Make an exact reproduction of all the data.

[PROVIDED RECORDS Boundary: Start]

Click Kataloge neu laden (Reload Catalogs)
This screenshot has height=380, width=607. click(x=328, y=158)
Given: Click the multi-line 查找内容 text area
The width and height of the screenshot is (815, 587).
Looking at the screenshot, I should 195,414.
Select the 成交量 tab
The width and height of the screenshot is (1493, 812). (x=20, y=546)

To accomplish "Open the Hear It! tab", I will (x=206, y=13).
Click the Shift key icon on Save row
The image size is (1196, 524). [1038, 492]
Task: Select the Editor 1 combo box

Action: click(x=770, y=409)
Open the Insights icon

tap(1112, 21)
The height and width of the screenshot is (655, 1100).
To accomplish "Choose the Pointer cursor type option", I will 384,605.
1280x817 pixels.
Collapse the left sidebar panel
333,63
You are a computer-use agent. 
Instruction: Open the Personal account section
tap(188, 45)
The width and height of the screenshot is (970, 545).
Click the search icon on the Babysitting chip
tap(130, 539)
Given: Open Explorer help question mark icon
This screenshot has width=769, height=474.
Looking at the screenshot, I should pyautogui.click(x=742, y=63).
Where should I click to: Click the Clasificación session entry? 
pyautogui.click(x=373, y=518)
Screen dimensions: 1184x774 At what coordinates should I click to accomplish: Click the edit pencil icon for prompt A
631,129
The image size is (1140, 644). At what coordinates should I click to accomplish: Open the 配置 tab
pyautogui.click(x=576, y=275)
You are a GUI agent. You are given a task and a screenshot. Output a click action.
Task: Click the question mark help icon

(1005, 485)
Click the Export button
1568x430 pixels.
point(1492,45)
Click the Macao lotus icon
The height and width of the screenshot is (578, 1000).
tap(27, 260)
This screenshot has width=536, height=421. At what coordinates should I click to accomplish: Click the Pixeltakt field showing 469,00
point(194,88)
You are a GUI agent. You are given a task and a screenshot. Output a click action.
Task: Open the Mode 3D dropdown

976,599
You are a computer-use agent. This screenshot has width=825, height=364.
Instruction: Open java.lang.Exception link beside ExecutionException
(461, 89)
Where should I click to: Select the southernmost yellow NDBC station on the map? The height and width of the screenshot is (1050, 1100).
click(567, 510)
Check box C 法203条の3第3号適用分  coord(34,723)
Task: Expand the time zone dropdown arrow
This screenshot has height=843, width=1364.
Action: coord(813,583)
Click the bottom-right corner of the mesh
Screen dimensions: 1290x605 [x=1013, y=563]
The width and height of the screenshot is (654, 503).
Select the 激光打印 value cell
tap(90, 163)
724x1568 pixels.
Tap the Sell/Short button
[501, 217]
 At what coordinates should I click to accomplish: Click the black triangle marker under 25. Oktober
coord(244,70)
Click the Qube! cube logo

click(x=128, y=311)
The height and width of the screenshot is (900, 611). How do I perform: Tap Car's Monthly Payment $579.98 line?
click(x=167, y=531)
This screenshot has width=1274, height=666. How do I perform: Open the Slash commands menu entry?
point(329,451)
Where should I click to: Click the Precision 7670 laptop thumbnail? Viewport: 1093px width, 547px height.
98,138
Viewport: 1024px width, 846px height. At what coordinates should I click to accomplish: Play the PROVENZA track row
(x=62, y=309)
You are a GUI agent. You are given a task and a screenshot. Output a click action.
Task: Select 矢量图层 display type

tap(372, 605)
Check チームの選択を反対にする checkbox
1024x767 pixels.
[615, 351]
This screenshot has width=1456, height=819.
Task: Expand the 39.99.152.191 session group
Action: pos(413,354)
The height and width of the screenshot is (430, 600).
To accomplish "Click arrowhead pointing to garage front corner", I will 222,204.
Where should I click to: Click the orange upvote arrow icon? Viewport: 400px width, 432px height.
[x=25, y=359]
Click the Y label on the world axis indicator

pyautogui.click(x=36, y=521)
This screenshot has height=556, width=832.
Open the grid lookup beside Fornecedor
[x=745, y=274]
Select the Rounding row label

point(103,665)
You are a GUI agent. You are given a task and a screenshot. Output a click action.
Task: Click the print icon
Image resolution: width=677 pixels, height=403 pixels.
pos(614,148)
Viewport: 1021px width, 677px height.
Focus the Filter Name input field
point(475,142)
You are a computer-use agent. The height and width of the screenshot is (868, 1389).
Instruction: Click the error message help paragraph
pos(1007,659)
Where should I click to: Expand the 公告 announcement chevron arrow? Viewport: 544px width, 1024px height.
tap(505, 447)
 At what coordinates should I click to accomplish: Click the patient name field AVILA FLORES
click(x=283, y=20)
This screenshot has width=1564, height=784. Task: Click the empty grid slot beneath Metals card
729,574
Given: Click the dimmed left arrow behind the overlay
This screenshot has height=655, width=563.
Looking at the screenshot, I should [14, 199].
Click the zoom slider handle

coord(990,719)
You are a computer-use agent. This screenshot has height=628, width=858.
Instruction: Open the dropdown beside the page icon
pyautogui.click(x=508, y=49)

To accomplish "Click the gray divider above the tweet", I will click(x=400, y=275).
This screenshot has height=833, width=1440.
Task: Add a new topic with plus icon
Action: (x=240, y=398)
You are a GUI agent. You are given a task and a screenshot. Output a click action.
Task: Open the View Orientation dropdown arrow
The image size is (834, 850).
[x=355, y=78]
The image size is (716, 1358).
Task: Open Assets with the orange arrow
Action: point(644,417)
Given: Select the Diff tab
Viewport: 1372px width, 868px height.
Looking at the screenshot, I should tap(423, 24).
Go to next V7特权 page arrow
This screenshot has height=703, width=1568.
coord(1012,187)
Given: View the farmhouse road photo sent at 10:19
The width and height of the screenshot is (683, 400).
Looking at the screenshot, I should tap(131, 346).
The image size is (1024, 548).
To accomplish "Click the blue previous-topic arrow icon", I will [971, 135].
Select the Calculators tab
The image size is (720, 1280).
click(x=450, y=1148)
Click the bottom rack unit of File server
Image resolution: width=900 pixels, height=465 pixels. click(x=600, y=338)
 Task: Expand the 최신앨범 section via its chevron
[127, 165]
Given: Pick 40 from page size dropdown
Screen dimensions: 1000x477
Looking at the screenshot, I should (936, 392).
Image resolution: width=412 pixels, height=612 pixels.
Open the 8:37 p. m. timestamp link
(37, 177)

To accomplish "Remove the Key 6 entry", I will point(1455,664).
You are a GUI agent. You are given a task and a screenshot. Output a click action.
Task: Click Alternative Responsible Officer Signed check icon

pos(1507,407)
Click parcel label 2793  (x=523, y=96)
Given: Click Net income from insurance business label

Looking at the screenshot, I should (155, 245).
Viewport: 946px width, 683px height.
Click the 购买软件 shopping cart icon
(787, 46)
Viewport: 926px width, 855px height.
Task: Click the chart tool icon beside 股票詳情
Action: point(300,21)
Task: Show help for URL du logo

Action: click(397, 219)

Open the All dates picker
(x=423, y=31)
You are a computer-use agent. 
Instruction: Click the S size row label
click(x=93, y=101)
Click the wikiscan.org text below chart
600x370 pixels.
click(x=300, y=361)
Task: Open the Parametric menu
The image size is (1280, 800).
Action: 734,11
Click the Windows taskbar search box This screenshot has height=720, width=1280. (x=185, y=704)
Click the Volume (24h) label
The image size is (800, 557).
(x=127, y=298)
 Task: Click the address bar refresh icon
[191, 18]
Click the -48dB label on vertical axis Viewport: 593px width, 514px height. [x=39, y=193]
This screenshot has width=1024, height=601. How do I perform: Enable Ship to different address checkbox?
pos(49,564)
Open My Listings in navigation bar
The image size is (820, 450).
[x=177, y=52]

[PROVIDED RECORDS Boundary: End]

ANSWER TO THE EXERCISE =
Click Kataloge neu laden (Reload Catalogs)
This screenshot has height=380, width=607. click(x=328, y=158)
Given: Click the multi-line 查找内容 text area
The width and height of the screenshot is (815, 587).
Looking at the screenshot, I should 195,414.
Select the 成交量 tab
The width and height of the screenshot is (1493, 812). (x=20, y=546)

To accomplish "Open the Hear It! tab", I will (x=206, y=13).
Click the Shift key icon on Save row
The image size is (1196, 524). [1038, 492]
Task: Select the Editor 1 combo box

Action: click(x=770, y=409)
Open the Insights icon

tap(1112, 21)
The height and width of the screenshot is (655, 1100).
To accomplish "Choose the Pointer cursor type option", I will 384,605.
1280x817 pixels.
Collapse the left sidebar panel
333,63
You are a computer-use agent. 
Instruction: Open the Personal account section
tap(188, 45)
The width and height of the screenshot is (970, 545).
Click the search icon on the Babysitting chip
tap(130, 539)
Given: Open Explorer help question mark icon
This screenshot has width=769, height=474.
Looking at the screenshot, I should pyautogui.click(x=742, y=63).
Where should I click to: Click the Clasificación session entry? 
pyautogui.click(x=373, y=518)
Screen dimensions: 1184x774 At what coordinates should I click to accomplish: Click the edit pencil icon for prompt A
631,129
The image size is (1140, 644). At what coordinates should I click to accomplish: Open the 配置 tab
pyautogui.click(x=576, y=275)
You are a GUI agent. You are given a task and a screenshot. Output a click action.
Task: Click the question mark help icon

(1005, 485)
Click the Export button
1568x430 pixels.
point(1492,45)
Click the Macao lotus icon
The height and width of the screenshot is (578, 1000).
tap(27, 260)
This screenshot has width=536, height=421. At what coordinates should I click to accomplish: Click the Pixeltakt field showing 469,00
point(194,88)
You are a GUI agent. You are given a task and a screenshot. Output a click action.
Task: Open the Mode 3D dropdown

976,599
You are a computer-use agent. This screenshot has width=825, height=364.
Instruction: Open java.lang.Exception link beside ExecutionException
(461, 89)
Where should I click to: Select the southernmost yellow NDBC station on the map? The height and width of the screenshot is (1050, 1100).
click(567, 510)
Check box C 法203条の3第3号適用分  coord(34,723)
Task: Expand the time zone dropdown arrow
This screenshot has height=843, width=1364.
Action: coord(813,583)
Click the bottom-right corner of the mesh
Screen dimensions: 1290x605 [x=1013, y=563]
The width and height of the screenshot is (654, 503).
Select the 激光打印 value cell
tap(90, 163)
724x1568 pixels.
Tap the Sell/Short button
[501, 217]
 At what coordinates should I click to accomplish: Click the black triangle marker under 25. Oktober
coord(244,70)
Click the Qube! cube logo

click(x=128, y=311)
The height and width of the screenshot is (900, 611). How do I perform: Tap Car's Monthly Payment $579.98 line?
click(x=167, y=531)
This screenshot has width=1274, height=666. How do I perform: Open the Slash commands menu entry?
point(329,451)
Where should I click to: Click the Precision 7670 laptop thumbnail? Viewport: 1093px width, 547px height.
98,138
Viewport: 1024px width, 846px height. At what coordinates should I click to accomplish: Play the PROVENZA track row
(x=62, y=309)
You are a GUI agent. You are given a task and a screenshot. Output a click action.
Task: Select 矢量图层 display type

tap(372, 605)
Check チームの選択を反対にする checkbox
1024x767 pixels.
[615, 351]
This screenshot has width=1456, height=819.
Task: Expand the 39.99.152.191 session group
Action: pos(413,354)
The height and width of the screenshot is (430, 600).
To accomplish "Click arrowhead pointing to garage front corner", I will 222,204.
Where should I click to: Click the orange upvote arrow icon? Viewport: 400px width, 432px height.
[x=25, y=359]
Click the Y label on the world axis indicator

pyautogui.click(x=36, y=521)
This screenshot has height=556, width=832.
Open the grid lookup beside Fornecedor
[x=745, y=274]
Select the Rounding row label

point(103,665)
You are a GUI agent. You are given a task and a screenshot. Output a click action.
Task: Click the print icon
Image resolution: width=677 pixels, height=403 pixels.
pos(614,148)
Viewport: 1021px width, 677px height.
Focus the Filter Name input field
point(475,142)
You are a computer-use agent. The height and width of the screenshot is (868, 1389).
Instruction: Click the error message help paragraph
pos(1007,659)
Where should I click to: Expand the 公告 announcement chevron arrow? Viewport: 544px width, 1024px height.
tap(505, 447)
 At what coordinates should I click to accomplish: Click the patient name field AVILA FLORES
click(x=283, y=20)
This screenshot has width=1564, height=784. Task: Click the empty grid slot beneath Metals card
729,574
Given: Click the dimmed left arrow behind the overlay
This screenshot has height=655, width=563.
Looking at the screenshot, I should [14, 199].
Click the zoom slider handle

coord(990,719)
You are a computer-use agent. This screenshot has height=628, width=858.
Instruction: Open the dropdown beside the page icon
pyautogui.click(x=508, y=49)

To accomplish "Click the gray divider above the tweet", I will click(x=400, y=275).
This screenshot has height=833, width=1440.
Task: Add a new topic with plus icon
Action: (x=240, y=398)
You are a GUI agent. You are given a task and a screenshot. Output a click action.
Task: Open the View Orientation dropdown arrow
The image size is (834, 850).
[x=355, y=78]
The image size is (716, 1358).
Task: Open Assets with the orange arrow
Action: point(644,417)
Given: Select the Diff tab
Viewport: 1372px width, 868px height.
Looking at the screenshot, I should tap(423, 24).
Go to next V7特权 page arrow
This screenshot has height=703, width=1568.
coord(1012,187)
Given: View the farmhouse road photo sent at 10:19
The width and height of the screenshot is (683, 400).
Looking at the screenshot, I should tap(131, 346).
The image size is (1024, 548).
To accomplish "Click the blue previous-topic arrow icon", I will [971, 135].
Select the Calculators tab
The image size is (720, 1280).
click(x=450, y=1148)
Click the bottom rack unit of File server
Image resolution: width=900 pixels, height=465 pixels. click(x=600, y=338)
 Task: Expand the 최신앨범 section via its chevron
[127, 165]
Given: Pick 40 from page size dropdown
Screen dimensions: 1000x477
Looking at the screenshot, I should (936, 392).
Image resolution: width=412 pixels, height=612 pixels.
Open the 8:37 p. m. timestamp link
(37, 177)

To accomplish "Remove the Key 6 entry", I will point(1455,664).
You are a GUI agent. You are given a task and a screenshot. Output a click action.
Task: Click Alternative Responsible Officer Signed check icon

pos(1507,407)
Click parcel label 2793  (x=523, y=96)
Given: Click Net income from insurance business label

Looking at the screenshot, I should (155, 245).
Viewport: 946px width, 683px height.
Click the 购买软件 shopping cart icon
(787, 46)
Viewport: 926px width, 855px height.
Task: Click the chart tool icon beside 股票詳情
Action: point(300,21)
Task: Show help for URL du logo

Action: click(397, 219)

Open the All dates picker
(x=423, y=31)
You are a computer-use agent. 
Instruction: Click the S size row label
click(x=93, y=101)
Click the wikiscan.org text below chart
600x370 pixels.
click(x=300, y=361)
Task: Open the Parametric menu
The image size is (1280, 800).
Action: 734,11
Click the Windows taskbar search box This screenshot has height=720, width=1280. (x=185, y=704)
Click the Volume (24h) label
The image size is (800, 557).
(x=127, y=298)
 Task: Click the address bar refresh icon
[191, 18]
Click the -48dB label on vertical axis Viewport: 593px width, 514px height. [x=39, y=193]
This screenshot has width=1024, height=601. How do I perform: Enable Ship to different address checkbox?
pos(49,564)
Open My Listings in navigation bar
The image size is (820, 450).
[x=177, y=52]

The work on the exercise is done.